Before explaining how it works, let’s look at how the human body heals a wound.
Whenever your body experiences a wound, a thin layer of collagen is formed on top of the wound. Then cells travel through this thin layer of collagen, pulling a thin thread of healing proteins with them. these healing proteins then activate the healing and regeneration of cells.
The researchers wanted to mimic this action with their invention. So they coiled or folded DNA elements in a particular way that proteins are attached throughout the folds
These folded DNA segments are known as Aptamers. A customizable handle is attached to one side of the DNA string and the other end is attached to the collagen layer.
When the cells move through the collagen layer atop the skin, they pull on the TrAPs, unfolding the aptamers and revealing a long string of proteins that go over the wound.
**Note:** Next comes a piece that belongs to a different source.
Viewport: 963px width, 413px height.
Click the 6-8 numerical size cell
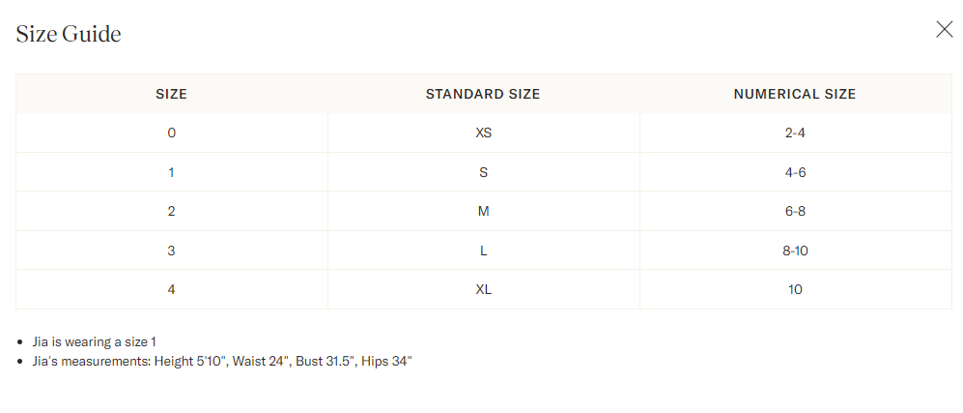point(795,211)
The process thus promotes cell regeneration in its pathway.
This leads to cell development that will soon spread to other parts of the wound.
Tailoring healing to the needs of the body, the first of its kind!
By changing the ‘handle’ that these aptamers have, the doctors can tailor aptamers to certain cell types. This means that only a particular type of cell can pull on a particular type of aptamers.
It allows the doctors to include different types of aptamers that respond to different cell requirements, enabling the TrAPs to pull different type of proteins at different stages of wound repair.
This prompts the cells to repair faster and more efficiently as there will be no deficiency.
"Using cell movement to activate healing is found in creatures ranging from sea sponges to humans. Our approach mimics them and actively works with the different varieties of cells that arrive in our damaged tissue over time to promote healing" said Dr. Almquist.
Scientists believe that this new healing approach can be used in different types of injuries ranging from fractured bones, damaged nerves and also scar tissue after heart attacks.
TrAPs are completely human-made and are also easy to recreate, allowing scientists to conduct new studies in laboratories for diseases, stem cells, and tissue development.
The findings of this research are published in Advanced Materials.